*Given request*: Give back the material below line for line, unchanged.

*Task inputs*:
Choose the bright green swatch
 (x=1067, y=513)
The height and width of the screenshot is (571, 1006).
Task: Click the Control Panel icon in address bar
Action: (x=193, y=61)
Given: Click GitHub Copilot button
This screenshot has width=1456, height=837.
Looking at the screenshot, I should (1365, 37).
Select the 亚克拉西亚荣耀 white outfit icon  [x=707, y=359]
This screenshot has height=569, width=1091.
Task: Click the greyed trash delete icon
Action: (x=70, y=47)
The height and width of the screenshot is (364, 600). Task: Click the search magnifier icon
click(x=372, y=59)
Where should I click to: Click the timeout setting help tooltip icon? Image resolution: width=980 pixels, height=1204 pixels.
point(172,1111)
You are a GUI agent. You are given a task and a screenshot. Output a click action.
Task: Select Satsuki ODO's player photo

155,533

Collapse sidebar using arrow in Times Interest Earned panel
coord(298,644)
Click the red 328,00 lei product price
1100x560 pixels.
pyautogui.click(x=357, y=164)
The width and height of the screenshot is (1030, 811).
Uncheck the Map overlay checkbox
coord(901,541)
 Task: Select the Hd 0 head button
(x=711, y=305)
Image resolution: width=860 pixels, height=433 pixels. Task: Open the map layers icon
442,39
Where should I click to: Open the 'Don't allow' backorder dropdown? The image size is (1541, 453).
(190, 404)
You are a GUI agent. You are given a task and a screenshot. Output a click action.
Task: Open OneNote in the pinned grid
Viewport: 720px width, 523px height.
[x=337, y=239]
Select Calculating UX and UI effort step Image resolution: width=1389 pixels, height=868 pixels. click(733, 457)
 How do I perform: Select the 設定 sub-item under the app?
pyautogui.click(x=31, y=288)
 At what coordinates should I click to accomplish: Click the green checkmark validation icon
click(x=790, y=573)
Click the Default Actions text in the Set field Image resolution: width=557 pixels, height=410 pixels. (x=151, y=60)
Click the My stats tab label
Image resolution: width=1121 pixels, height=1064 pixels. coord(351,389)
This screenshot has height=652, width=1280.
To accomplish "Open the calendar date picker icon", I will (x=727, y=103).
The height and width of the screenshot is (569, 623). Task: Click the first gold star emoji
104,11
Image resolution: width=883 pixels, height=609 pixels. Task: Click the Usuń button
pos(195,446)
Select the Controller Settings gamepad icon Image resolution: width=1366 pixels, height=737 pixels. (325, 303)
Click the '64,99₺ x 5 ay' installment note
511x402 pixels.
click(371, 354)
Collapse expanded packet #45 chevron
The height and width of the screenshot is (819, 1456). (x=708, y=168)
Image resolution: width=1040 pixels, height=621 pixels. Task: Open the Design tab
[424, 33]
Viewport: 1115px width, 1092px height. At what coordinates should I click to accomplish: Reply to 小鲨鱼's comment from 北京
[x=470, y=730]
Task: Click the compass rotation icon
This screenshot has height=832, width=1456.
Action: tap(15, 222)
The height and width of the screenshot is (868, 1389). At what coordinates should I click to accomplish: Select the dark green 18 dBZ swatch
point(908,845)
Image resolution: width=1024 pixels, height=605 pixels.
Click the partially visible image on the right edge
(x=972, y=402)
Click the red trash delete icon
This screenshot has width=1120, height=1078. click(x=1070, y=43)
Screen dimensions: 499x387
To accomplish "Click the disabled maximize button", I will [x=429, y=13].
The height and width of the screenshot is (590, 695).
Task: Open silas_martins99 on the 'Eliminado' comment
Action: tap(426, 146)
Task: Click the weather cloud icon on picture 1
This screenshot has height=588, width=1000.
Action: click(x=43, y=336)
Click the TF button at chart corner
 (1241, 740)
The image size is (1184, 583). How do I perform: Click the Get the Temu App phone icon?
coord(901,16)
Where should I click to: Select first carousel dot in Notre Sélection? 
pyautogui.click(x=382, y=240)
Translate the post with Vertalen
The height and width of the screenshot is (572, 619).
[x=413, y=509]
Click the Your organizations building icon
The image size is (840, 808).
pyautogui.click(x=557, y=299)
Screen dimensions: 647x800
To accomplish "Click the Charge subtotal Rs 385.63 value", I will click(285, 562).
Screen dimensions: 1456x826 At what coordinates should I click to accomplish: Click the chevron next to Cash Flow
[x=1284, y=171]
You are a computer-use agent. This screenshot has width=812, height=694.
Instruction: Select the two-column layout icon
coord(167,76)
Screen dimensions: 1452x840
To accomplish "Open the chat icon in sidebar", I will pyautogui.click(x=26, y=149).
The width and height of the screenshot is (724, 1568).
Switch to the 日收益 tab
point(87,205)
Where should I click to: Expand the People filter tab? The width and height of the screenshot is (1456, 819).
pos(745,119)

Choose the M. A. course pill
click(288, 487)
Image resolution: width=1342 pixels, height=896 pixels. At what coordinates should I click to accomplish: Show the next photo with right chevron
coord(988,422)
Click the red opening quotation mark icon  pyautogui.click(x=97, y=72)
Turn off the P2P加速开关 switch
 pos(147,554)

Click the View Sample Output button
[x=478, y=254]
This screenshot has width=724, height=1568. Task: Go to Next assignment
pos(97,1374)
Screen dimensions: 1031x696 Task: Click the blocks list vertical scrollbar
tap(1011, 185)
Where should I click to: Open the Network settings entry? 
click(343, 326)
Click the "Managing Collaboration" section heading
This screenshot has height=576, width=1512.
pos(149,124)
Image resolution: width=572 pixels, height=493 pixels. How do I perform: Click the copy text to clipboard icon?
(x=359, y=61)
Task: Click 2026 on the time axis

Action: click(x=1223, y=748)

*Solution to this exercise*:
Choose the bright green swatch
 (x=1067, y=513)
The height and width of the screenshot is (571, 1006).
Task: Click the Control Panel icon in address bar
Action: (x=193, y=61)
Given: Click GitHub Copilot button
This screenshot has width=1456, height=837.
Looking at the screenshot, I should (1365, 37).
Select the 亚克拉西亚荣耀 white outfit icon  [x=707, y=359]
This screenshot has height=569, width=1091.
Task: Click the greyed trash delete icon
Action: (x=70, y=47)
The height and width of the screenshot is (364, 600). Task: Click the search magnifier icon
click(x=372, y=59)
Where should I click to: Click the timeout setting help tooltip icon? Image resolution: width=980 pixels, height=1204 pixels.
point(172,1111)
You are a GUI agent. You are given a task and a screenshot. Output a click action.
Task: Select Satsuki ODO's player photo

155,533

Collapse sidebar using arrow in Times Interest Earned panel
coord(298,644)
Click the red 328,00 lei product price
1100x560 pixels.
pyautogui.click(x=357, y=164)
The width and height of the screenshot is (1030, 811).
Uncheck the Map overlay checkbox
coord(901,541)
 Task: Select the Hd 0 head button
(x=711, y=305)
Image resolution: width=860 pixels, height=433 pixels. Task: Open the map layers icon
442,39
Where should I click to: Open the 'Don't allow' backorder dropdown? The image size is (1541, 453).
(190, 404)
You are a GUI agent. You are given a task and a screenshot. Output a click action.
Task: Open OneNote in the pinned grid
Viewport: 720px width, 523px height.
[x=337, y=239]
Select Calculating UX and UI effort step Image resolution: width=1389 pixels, height=868 pixels. click(733, 457)
 How do I perform: Select the 設定 sub-item under the app?
pyautogui.click(x=31, y=288)
 At what coordinates should I click to accomplish: Click the green checkmark validation icon
click(x=790, y=573)
Click the Default Actions text in the Set field Image resolution: width=557 pixels, height=410 pixels. (x=151, y=60)
Click the My stats tab label
Image resolution: width=1121 pixels, height=1064 pixels. coord(351,389)
This screenshot has height=652, width=1280.
To accomplish "Open the calendar date picker icon", I will (x=727, y=103).
The height and width of the screenshot is (569, 623). Task: Click the first gold star emoji
104,11
Image resolution: width=883 pixels, height=609 pixels. Task: Click the Usuń button
pos(195,446)
Select the Controller Settings gamepad icon Image resolution: width=1366 pixels, height=737 pixels. (325, 303)
Click the '64,99₺ x 5 ay' installment note
511x402 pixels.
click(371, 354)
Collapse expanded packet #45 chevron
The height and width of the screenshot is (819, 1456). (x=708, y=168)
Image resolution: width=1040 pixels, height=621 pixels. Task: Open the Design tab
[424, 33]
Viewport: 1115px width, 1092px height. At what coordinates should I click to accomplish: Reply to 小鲨鱼's comment from 北京
[x=470, y=730]
Task: Click the compass rotation icon
This screenshot has height=832, width=1456.
Action: tap(15, 222)
The height and width of the screenshot is (868, 1389). At what coordinates should I click to accomplish: Select the dark green 18 dBZ swatch
point(908,845)
Image resolution: width=1024 pixels, height=605 pixels.
Click the partially visible image on the right edge
(x=972, y=402)
Click the red trash delete icon
This screenshot has width=1120, height=1078. click(x=1070, y=43)
Screen dimensions: 499x387
To accomplish "Click the disabled maximize button", I will [x=429, y=13].
The height and width of the screenshot is (590, 695).
Task: Open silas_martins99 on the 'Eliminado' comment
Action: tap(426, 146)
Task: Click the weather cloud icon on picture 1
This screenshot has height=588, width=1000.
Action: click(x=43, y=336)
Click the TF button at chart corner
 (1241, 740)
The image size is (1184, 583). How do I perform: Click the Get the Temu App phone icon?
coord(901,16)
Where should I click to: Select first carousel dot in Notre Sélection? 
pyautogui.click(x=382, y=240)
Translate the post with Vertalen
The height and width of the screenshot is (572, 619).
[x=413, y=509]
Click the Your organizations building icon
The image size is (840, 808).
pyautogui.click(x=557, y=299)
Screen dimensions: 647x800
To accomplish "Click the Charge subtotal Rs 385.63 value", I will click(285, 562).
Screen dimensions: 1456x826 At what coordinates should I click to accomplish: Click the chevron next to Cash Flow
[x=1284, y=171]
You are a computer-use agent. This screenshot has width=812, height=694.
Instruction: Select the two-column layout icon
coord(167,76)
Screen dimensions: 1452x840
To accomplish "Open the chat icon in sidebar", I will pyautogui.click(x=26, y=149).
The width and height of the screenshot is (724, 1568).
Switch to the 日收益 tab
point(87,205)
Where should I click to: Expand the People filter tab? The width and height of the screenshot is (1456, 819).
pos(745,119)

Choose the M. A. course pill
click(288, 487)
Image resolution: width=1342 pixels, height=896 pixels. At what coordinates should I click to accomplish: Show the next photo with right chevron
coord(988,422)
Click the red opening quotation mark icon  pyautogui.click(x=97, y=72)
Turn off the P2P加速开关 switch
 pos(147,554)

Click the View Sample Output button
[x=478, y=254]
This screenshot has width=724, height=1568. Task: Go to Next assignment
pos(97,1374)
Screen dimensions: 1031x696 Task: Click the blocks list vertical scrollbar
tap(1011, 185)
Where should I click to: Open the Network settings entry? 
click(343, 326)
Click the "Managing Collaboration" section heading
This screenshot has height=576, width=1512.
pos(149,124)
Image resolution: width=572 pixels, height=493 pixels. How do I perform: Click the copy text to clipboard icon?
(x=359, y=61)
Task: Click 2026 on the time axis

Action: click(x=1223, y=748)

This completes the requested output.